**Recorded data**
· · ·

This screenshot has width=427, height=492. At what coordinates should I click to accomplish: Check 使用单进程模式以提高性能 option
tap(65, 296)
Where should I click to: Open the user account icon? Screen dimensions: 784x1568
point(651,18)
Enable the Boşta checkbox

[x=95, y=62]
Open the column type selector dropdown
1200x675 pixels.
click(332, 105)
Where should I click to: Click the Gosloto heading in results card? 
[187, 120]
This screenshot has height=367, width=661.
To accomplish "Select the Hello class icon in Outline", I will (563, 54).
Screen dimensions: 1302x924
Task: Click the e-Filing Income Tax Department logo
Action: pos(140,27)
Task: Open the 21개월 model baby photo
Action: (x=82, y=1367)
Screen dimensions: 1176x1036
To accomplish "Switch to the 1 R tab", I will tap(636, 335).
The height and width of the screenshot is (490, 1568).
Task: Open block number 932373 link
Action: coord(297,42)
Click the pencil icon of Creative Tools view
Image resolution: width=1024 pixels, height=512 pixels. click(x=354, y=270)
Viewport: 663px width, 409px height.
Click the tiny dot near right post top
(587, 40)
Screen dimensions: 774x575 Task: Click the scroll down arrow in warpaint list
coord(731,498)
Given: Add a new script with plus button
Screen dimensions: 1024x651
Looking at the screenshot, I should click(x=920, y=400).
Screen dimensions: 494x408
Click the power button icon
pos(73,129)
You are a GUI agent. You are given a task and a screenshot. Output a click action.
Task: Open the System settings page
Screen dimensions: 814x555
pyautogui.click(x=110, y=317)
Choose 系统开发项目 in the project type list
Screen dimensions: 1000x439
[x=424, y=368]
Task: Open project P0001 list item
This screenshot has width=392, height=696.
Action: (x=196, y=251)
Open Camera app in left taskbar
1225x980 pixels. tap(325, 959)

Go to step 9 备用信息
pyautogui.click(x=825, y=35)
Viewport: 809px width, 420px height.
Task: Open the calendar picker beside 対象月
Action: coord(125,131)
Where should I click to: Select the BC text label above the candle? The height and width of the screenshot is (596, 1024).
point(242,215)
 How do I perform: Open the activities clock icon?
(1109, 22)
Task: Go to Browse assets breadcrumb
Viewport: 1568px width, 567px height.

· · ·

Taking the entries above, write out exactly the lines starting with the line containing "Screen dimensions: 1024x651" and going on through the line containing "Task: Open the System settings page", both included, and nothing else.

**RESPONSE TO THE EXERCISE**
Screen dimensions: 1024x651
Looking at the screenshot, I should click(x=920, y=400).
Screen dimensions: 494x408
Click the power button icon
pos(73,129)
You are a GUI agent. You are given a task and a screenshot. Output a click action.
Task: Open the System settings page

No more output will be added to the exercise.